Both the line containing "This screenshot has height=800, width=1000." and the line containing "Open the second liker" belong to the span. Output exactly that span from the listing below, and nothing outside it.

***** DATA UNDER STUDY

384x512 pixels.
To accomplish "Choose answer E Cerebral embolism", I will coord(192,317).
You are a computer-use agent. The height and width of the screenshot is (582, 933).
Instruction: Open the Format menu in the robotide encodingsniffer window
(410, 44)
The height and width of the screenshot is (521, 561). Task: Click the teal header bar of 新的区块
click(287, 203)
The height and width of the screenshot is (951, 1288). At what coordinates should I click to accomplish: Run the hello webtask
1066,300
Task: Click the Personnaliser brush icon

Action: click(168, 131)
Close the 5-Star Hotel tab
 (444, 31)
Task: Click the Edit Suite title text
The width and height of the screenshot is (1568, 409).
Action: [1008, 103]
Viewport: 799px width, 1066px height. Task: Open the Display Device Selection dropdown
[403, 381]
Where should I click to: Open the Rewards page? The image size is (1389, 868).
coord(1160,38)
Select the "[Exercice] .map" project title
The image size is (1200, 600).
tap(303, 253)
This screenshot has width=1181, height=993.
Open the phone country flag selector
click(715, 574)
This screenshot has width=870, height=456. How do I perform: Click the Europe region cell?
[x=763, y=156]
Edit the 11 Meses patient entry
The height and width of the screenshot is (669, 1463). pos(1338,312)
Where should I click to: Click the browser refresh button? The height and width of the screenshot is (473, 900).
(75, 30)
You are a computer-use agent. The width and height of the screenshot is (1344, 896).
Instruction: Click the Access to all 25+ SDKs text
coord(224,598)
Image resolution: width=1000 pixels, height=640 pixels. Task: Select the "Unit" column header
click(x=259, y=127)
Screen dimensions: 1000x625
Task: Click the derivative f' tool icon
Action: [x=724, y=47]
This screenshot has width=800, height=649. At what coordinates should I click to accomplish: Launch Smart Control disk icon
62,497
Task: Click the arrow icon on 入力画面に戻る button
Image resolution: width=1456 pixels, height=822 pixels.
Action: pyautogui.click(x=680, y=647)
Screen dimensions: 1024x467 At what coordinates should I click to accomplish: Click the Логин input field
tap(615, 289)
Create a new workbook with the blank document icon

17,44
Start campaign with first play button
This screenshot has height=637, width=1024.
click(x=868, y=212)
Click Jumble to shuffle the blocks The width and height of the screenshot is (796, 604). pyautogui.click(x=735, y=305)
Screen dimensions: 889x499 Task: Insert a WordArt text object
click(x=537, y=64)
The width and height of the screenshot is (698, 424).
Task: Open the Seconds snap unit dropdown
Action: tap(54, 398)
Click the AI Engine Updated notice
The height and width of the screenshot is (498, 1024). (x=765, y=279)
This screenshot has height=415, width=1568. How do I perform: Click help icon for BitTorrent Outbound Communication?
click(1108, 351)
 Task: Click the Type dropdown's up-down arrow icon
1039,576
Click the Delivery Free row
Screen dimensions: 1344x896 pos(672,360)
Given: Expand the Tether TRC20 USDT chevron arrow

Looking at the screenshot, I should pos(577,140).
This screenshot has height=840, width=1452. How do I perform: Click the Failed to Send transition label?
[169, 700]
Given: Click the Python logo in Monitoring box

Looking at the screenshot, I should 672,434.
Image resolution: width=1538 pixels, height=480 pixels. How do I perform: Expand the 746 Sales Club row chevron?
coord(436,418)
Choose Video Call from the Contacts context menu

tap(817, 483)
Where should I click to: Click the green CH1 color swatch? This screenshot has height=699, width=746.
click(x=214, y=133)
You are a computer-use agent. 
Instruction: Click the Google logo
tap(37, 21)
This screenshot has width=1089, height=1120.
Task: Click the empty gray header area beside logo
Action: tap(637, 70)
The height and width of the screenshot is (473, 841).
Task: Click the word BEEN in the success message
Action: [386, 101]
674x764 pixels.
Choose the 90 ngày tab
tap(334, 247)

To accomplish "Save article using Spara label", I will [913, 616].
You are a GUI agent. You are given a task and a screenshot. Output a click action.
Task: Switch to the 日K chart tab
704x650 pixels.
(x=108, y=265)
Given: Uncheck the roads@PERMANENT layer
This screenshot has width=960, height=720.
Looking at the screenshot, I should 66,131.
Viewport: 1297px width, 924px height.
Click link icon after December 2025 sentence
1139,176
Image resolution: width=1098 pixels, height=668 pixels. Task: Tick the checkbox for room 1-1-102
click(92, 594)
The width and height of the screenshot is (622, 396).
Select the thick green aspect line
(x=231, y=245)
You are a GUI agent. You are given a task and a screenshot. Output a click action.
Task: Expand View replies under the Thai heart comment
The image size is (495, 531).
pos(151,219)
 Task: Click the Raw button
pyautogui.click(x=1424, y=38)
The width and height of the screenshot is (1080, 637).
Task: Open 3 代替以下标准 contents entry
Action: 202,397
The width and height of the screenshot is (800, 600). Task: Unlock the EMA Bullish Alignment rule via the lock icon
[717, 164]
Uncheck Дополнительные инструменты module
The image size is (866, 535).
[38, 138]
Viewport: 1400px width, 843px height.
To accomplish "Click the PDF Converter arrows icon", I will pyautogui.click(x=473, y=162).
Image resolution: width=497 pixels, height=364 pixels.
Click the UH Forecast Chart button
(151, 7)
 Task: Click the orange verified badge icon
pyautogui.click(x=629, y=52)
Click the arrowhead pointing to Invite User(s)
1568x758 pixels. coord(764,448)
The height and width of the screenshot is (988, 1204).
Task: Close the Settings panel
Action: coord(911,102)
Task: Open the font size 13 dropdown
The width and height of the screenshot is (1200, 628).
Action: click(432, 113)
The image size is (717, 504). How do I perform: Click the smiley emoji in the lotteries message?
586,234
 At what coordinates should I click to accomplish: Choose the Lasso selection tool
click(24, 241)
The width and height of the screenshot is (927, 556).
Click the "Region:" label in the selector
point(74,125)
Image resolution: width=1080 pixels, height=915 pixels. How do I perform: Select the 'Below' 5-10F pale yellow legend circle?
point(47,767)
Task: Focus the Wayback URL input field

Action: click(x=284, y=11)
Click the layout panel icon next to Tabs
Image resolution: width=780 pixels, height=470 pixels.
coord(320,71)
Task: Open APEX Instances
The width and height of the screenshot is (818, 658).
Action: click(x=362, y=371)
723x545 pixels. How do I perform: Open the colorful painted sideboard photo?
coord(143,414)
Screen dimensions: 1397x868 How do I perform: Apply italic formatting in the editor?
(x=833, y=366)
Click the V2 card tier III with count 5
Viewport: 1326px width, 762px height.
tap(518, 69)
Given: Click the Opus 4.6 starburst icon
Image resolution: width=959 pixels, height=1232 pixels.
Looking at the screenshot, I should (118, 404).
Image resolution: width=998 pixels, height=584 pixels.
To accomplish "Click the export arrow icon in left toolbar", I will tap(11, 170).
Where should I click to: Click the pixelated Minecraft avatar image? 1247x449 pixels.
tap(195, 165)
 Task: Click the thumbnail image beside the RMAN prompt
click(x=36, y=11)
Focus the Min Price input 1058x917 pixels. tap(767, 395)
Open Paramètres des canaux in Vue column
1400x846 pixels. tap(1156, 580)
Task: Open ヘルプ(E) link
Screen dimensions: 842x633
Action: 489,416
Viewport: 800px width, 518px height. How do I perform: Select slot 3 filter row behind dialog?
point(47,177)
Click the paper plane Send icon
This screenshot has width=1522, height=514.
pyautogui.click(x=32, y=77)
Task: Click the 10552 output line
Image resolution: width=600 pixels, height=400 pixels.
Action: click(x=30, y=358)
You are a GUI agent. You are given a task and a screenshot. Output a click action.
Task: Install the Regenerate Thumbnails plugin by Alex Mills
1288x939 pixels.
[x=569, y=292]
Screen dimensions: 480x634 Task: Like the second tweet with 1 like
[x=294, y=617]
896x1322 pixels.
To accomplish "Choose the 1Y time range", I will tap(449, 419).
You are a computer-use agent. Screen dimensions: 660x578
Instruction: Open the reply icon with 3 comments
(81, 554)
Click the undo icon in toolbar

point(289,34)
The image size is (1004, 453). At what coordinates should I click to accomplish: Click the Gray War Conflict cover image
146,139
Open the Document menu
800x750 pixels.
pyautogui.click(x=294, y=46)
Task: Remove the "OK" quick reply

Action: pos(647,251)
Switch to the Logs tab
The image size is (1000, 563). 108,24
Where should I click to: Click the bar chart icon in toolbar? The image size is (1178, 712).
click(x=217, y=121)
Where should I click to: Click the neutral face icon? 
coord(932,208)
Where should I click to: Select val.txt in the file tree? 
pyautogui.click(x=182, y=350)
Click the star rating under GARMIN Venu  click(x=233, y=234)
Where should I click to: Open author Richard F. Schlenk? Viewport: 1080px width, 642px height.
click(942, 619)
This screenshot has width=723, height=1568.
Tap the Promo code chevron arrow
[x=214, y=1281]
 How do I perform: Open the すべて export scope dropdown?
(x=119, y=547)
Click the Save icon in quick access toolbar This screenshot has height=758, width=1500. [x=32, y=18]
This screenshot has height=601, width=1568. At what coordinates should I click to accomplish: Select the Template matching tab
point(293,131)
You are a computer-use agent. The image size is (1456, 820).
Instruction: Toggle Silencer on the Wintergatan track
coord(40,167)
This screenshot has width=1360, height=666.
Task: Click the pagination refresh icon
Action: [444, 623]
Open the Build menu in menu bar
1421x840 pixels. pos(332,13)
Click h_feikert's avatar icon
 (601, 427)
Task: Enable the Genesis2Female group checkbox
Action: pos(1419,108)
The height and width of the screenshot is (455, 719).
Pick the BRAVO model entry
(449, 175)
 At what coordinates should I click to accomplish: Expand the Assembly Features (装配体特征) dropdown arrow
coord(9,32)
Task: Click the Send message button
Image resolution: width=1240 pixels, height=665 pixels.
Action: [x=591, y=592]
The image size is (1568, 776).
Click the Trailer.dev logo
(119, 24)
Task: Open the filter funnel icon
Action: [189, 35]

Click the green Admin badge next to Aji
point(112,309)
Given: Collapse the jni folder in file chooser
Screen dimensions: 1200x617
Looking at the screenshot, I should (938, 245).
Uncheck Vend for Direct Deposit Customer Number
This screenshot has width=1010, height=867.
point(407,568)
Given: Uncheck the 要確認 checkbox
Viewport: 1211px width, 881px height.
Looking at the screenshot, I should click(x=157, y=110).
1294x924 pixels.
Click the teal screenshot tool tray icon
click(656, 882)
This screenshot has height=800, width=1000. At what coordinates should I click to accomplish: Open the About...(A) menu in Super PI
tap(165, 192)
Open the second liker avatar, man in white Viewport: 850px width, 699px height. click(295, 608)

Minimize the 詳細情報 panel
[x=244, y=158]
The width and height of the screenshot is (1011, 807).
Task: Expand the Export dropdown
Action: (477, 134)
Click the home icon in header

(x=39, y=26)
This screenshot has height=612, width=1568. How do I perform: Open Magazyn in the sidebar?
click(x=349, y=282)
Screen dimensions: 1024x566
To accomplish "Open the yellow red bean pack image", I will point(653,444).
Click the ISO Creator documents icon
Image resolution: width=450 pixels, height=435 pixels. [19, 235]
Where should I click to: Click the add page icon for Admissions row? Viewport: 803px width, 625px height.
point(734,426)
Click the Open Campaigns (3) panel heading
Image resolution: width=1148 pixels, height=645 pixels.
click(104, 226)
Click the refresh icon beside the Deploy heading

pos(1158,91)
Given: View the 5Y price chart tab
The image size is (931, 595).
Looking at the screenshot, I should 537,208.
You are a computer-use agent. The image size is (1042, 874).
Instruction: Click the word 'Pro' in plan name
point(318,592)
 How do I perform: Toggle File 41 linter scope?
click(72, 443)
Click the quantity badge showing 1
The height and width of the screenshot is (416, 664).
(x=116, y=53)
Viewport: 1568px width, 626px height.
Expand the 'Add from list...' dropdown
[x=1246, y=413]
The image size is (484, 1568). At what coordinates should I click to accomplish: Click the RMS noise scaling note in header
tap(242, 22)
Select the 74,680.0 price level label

**********

* EXPECTED ANSWER *
This screenshot has height=800, width=1000. At what coordinates should I click to accomplish: Open the About...(A) menu in Super PI
tap(165, 192)
Open the second liker avatar, man in white Viewport: 850px width, 699px height. click(295, 608)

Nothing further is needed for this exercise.